Write out the lines word for word, starting with the first line and going on through the line containing "Action: (11, 17)", including that line.
·····
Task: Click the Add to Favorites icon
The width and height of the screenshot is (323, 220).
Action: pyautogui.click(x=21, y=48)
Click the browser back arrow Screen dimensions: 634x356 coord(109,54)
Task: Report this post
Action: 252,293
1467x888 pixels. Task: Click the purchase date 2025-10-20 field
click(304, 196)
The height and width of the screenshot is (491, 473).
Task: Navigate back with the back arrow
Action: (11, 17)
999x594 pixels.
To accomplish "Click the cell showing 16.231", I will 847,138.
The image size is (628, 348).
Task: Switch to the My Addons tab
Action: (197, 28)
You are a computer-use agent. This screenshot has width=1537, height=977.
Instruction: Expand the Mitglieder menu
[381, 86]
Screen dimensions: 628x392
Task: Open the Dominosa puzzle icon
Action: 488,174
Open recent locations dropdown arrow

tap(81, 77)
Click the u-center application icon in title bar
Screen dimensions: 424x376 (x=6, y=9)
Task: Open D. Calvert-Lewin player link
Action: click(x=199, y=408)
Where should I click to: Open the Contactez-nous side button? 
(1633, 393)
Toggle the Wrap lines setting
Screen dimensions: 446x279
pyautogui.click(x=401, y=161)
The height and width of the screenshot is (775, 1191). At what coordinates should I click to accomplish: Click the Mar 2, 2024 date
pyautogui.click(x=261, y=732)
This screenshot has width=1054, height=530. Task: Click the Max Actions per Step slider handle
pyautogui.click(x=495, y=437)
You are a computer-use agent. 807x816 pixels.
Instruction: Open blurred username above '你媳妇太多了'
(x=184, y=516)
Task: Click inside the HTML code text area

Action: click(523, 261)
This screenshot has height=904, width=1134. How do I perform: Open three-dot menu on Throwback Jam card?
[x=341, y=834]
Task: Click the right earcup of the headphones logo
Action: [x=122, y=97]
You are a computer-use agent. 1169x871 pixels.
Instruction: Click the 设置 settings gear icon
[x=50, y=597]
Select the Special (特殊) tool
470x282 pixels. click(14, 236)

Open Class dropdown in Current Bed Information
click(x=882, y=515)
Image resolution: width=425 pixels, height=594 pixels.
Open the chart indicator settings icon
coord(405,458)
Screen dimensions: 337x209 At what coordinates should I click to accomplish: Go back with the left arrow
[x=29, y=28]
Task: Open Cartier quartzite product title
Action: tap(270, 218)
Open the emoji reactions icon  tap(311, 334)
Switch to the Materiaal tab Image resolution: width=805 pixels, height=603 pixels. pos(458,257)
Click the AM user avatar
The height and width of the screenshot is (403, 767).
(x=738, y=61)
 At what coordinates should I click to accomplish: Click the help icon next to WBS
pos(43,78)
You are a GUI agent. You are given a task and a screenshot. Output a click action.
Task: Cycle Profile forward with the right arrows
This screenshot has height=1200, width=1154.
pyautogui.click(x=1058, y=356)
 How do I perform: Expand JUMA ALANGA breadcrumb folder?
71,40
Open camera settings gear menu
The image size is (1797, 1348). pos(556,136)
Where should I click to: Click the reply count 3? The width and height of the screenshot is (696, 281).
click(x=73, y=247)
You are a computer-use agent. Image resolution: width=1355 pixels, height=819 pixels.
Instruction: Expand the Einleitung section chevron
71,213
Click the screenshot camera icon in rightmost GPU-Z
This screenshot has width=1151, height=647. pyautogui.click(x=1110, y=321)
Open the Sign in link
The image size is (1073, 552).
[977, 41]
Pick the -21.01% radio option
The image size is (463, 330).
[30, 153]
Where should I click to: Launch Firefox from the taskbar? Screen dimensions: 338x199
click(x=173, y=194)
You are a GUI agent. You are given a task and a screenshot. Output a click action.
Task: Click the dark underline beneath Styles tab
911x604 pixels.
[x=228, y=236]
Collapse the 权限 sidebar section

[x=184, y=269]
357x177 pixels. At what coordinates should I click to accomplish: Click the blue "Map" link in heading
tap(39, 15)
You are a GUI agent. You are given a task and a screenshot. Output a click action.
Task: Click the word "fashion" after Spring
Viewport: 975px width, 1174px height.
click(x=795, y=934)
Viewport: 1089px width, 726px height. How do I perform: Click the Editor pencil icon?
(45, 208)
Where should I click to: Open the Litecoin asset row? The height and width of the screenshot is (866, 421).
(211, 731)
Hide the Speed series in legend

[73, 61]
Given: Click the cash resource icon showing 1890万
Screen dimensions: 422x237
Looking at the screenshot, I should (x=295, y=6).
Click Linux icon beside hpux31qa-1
·····
■ The response ■
Task: Click the Add to Favorites icon
The width and height of the screenshot is (323, 220).
Action: pyautogui.click(x=21, y=48)
Click the browser back arrow Screen dimensions: 634x356 coord(109,54)
Task: Report this post
Action: 252,293
1467x888 pixels. Task: Click the purchase date 2025-10-20 field
click(304, 196)
The height and width of the screenshot is (491, 473).
Task: Navigate back with the back arrow
Action: (11, 17)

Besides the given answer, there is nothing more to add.